[Work item]:
Provide the entries once more, identical in every word.

--- Supplied entries ---

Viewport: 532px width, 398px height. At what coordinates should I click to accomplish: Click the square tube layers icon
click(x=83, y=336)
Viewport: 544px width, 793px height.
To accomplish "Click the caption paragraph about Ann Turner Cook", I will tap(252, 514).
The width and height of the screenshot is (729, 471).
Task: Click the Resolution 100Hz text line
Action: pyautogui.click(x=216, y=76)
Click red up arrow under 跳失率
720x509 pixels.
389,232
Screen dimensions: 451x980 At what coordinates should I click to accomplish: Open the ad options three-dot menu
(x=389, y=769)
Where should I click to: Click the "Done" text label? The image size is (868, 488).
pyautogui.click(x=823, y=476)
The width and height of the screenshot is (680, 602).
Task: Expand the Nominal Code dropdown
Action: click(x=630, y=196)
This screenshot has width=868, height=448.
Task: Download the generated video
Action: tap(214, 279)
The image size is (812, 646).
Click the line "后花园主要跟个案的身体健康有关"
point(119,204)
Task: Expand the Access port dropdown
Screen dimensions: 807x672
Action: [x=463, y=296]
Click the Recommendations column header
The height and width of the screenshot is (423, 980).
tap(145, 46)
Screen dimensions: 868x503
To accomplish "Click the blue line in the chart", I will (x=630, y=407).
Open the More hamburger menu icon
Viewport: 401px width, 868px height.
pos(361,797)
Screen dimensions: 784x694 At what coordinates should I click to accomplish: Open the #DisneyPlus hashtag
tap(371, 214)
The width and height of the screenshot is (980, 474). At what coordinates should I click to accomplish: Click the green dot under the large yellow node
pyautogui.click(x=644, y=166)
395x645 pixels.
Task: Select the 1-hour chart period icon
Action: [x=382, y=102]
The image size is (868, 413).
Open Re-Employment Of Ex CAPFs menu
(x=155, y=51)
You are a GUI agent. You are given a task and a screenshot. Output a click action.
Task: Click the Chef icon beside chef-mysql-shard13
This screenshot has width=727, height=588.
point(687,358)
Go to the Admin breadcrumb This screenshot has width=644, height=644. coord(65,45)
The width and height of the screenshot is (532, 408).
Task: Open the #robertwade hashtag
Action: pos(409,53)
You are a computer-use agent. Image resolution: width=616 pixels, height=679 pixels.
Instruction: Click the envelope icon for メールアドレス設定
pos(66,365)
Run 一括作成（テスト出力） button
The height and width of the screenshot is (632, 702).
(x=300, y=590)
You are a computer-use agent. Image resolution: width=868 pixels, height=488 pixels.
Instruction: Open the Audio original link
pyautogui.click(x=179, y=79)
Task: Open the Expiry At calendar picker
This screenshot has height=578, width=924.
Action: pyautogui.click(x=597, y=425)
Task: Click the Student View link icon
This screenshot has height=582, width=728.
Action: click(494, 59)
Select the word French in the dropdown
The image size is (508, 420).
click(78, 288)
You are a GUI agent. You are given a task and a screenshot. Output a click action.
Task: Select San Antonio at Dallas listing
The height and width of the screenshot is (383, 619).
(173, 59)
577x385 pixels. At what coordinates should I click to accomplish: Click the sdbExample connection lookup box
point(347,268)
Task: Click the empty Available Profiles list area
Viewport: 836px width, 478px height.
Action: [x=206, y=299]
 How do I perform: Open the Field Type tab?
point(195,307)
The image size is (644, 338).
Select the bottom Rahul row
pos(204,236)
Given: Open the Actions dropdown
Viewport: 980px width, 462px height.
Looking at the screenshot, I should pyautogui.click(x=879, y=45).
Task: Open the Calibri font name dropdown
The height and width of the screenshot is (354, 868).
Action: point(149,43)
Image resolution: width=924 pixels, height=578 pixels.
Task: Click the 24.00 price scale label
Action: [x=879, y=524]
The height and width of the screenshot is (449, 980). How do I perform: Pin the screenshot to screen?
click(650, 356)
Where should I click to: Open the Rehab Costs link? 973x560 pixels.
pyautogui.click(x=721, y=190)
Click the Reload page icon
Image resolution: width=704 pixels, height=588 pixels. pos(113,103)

---

[Written answer]:
Viewport: 532px width, 398px height. At what coordinates should I click to accomplish: Click the square tube layers icon
click(x=83, y=336)
Viewport: 544px width, 793px height.
To accomplish "Click the caption paragraph about Ann Turner Cook", I will tap(252, 514).
The width and height of the screenshot is (729, 471).
Task: Click the Resolution 100Hz text line
Action: pyautogui.click(x=216, y=76)
Click red up arrow under 跳失率
720x509 pixels.
389,232
Screen dimensions: 451x980 At what coordinates should I click to accomplish: Open the ad options three-dot menu
(x=389, y=769)
Where should I click to: Click the "Done" text label? The image size is (868, 488).
pyautogui.click(x=823, y=476)
The width and height of the screenshot is (680, 602).
Task: Expand the Nominal Code dropdown
Action: click(x=630, y=196)
This screenshot has width=868, height=448.
Task: Download the generated video
Action: tap(214, 279)
The image size is (812, 646).
Click the line "后花园主要跟个案的身体健康有关"
point(119,204)
Task: Expand the Access port dropdown
Screen dimensions: 807x672
Action: [x=463, y=296]
Click the Recommendations column header
The height and width of the screenshot is (423, 980).
tap(145, 46)
Screen dimensions: 868x503
To accomplish "Click the blue line in the chart", I will (x=630, y=407).
Open the More hamburger menu icon
Viewport: 401px width, 868px height.
pos(361,797)
Screen dimensions: 784x694 At what coordinates should I click to accomplish: Open the #DisneyPlus hashtag
tap(371, 214)
The width and height of the screenshot is (980, 474). At what coordinates should I click to accomplish: Click the green dot under the large yellow node
pyautogui.click(x=644, y=166)
395x645 pixels.
Task: Select the 1-hour chart period icon
Action: [x=382, y=102]
The image size is (868, 413).
Open Re-Employment Of Ex CAPFs menu
(x=155, y=51)
You are a GUI agent. You are given a task and a screenshot. Output a click action.
Task: Click the Chef icon beside chef-mysql-shard13
This screenshot has width=727, height=588.
point(687,358)
Go to the Admin breadcrumb This screenshot has width=644, height=644. coord(65,45)
The width and height of the screenshot is (532, 408).
Task: Open the #robertwade hashtag
Action: pos(409,53)
You are a computer-use agent. Image resolution: width=616 pixels, height=679 pixels.
Instruction: Click the envelope icon for メールアドレス設定
pos(66,365)
Run 一括作成（テスト出力） button
The height and width of the screenshot is (632, 702).
(x=300, y=590)
You are a computer-use agent. Image resolution: width=868 pixels, height=488 pixels.
Instruction: Open the Audio original link
pyautogui.click(x=179, y=79)
Task: Open the Expiry At calendar picker
This screenshot has height=578, width=924.
Action: pyautogui.click(x=597, y=425)
Task: Click the Student View link icon
This screenshot has height=582, width=728.
Action: click(494, 59)
Select the word French in the dropdown
The image size is (508, 420).
click(78, 288)
You are a GUI agent. You are given a task and a screenshot. Output a click action.
Task: Select San Antonio at Dallas listing
The height and width of the screenshot is (383, 619).
(173, 59)
577x385 pixels. At what coordinates should I click to accomplish: Click the sdbExample connection lookup box
point(347,268)
Task: Click the empty Available Profiles list area
Viewport: 836px width, 478px height.
Action: [x=206, y=299]
 How do I perform: Open the Field Type tab?
point(195,307)
The image size is (644, 338).
Select the bottom Rahul row
pos(204,236)
Given: Open the Actions dropdown
Viewport: 980px width, 462px height.
Looking at the screenshot, I should pyautogui.click(x=879, y=45).
Task: Open the Calibri font name dropdown
The height and width of the screenshot is (354, 868).
Action: point(149,43)
Image resolution: width=924 pixels, height=578 pixels.
Task: Click the 24.00 price scale label
Action: [x=879, y=524]
The height and width of the screenshot is (449, 980). How do I perform: Pin the screenshot to screen?
click(650, 356)
Where should I click to: Open the Rehab Costs link? 973x560 pixels.
pyautogui.click(x=721, y=190)
Click the Reload page icon
Image resolution: width=704 pixels, height=588 pixels. pos(113,103)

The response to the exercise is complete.